国立研究開発法人科学技術振興機構 特別顧問
阿部 博之

この度、はからずも会長を拝命することになりました。小宮山会長の就任時から見て大幅に高齢化したことは決して好ましいことではありませんが、お引き受けした以上は精一杯努力する所存ですので、よろしくお願いいたします。
まずは日本工学アカデミーの歴史をつくってこられた歴代会長をはじめとする諸先輩のご見識とご尽力に心から敬意を表します。新会長として、これらの重みを大切にしていきたいと考えます。

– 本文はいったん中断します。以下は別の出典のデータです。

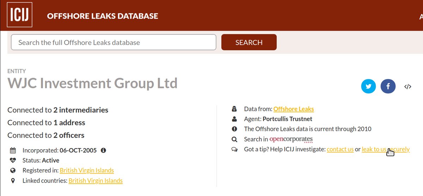Focus the Offshore Leaks database search field
The image size is (423, 196).
pyautogui.click(x=114, y=43)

さて工学系アカデミーの特色の一つは、産業界からの会員が学術界とともに大きい割合を占めていることです。しかしながら日本工学アカデミー(EAJ)の現状は、大学が57%、企業が18%です(2016年4月1日現在)。因みに全米工学アカデミー(NAE)でも企業会員の増強には苦心をしているようですが、EAJに比較すれば、構成率ははるかに大きいといえます。一方EAJの女性会員はようやく4%を越えました。さらに高い目標に向かって進まなければなりません。

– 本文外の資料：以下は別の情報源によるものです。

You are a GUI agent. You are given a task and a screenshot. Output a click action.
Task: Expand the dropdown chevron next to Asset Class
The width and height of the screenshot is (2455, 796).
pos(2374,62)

もちろんEAJは、これまで会員の増強についてさまざまな努力をしてきましたが、前述の状況をも踏まえ、さらなる増強に向けて皆様のお知恵をいただきたくお願いいたします。
「科学技術の状況に係る総合的意識調査」(文部科学省NISTEP定点調査2015)報告書が、さる2016年3月31日に刊行されました。大学、公的研究機関、企業などによる定点調査です。
第4期科学技術基本計画期間中(2011~15年度)に、課題達成に向けた取り組みには一定の進展が見られましたが、一方大学や公的研究機関における研究活動の基盤への危機感が増していることが改めて明らかになりました。このような危機的な状況は、論文数などにおける日本の地位の相対的な低下として定量的にも裏付けられています。その要因として、たとえば、若手教員・研究者が長期的な展望を持って独立して研究に打ち込める環境整備が遅れていることが挙げられています。また厳しい財政状況の中、公的投資の成果が問われるのは当然ですが、短期的な成果が求められる傾向が過度になっているとの指摘です。将来ノーベル賞につながるような独創的な研究成果が減少することが懸念されています。

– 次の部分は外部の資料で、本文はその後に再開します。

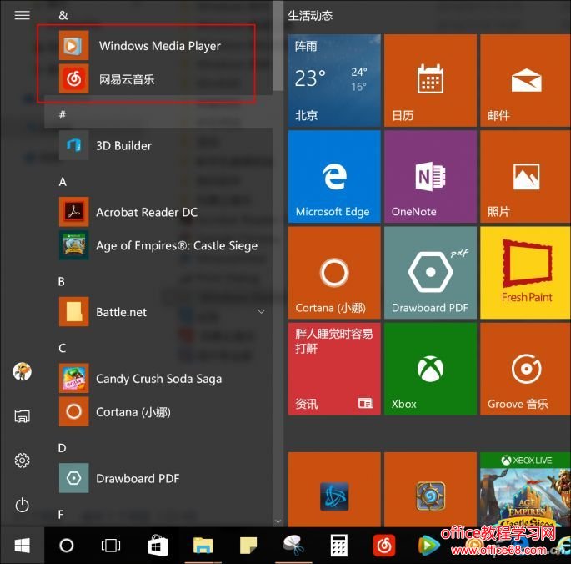Launch the Xbox tile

以上は指摘事項の一部に過ぎませんが、為政者をはじめとする関係各位にご理解をいただかなければならない一連の深刻な調査結果であり、EAJとしても看過すべきでないと考えます。先ずは話題にしていただきたくお願いいたします。
小宮山会長は、任期1年目で東日本大震災に遭遇し、最後の年に熊本県を中心とする深刻な地震災害に見舞われました。その3期6年間、様々な課題に対してリーダーシップを発揮され、成果を挙げてこられました。心から敬意を表し、また引き続きのご指導をお願いし、私の会長就任のご挨拶といたします。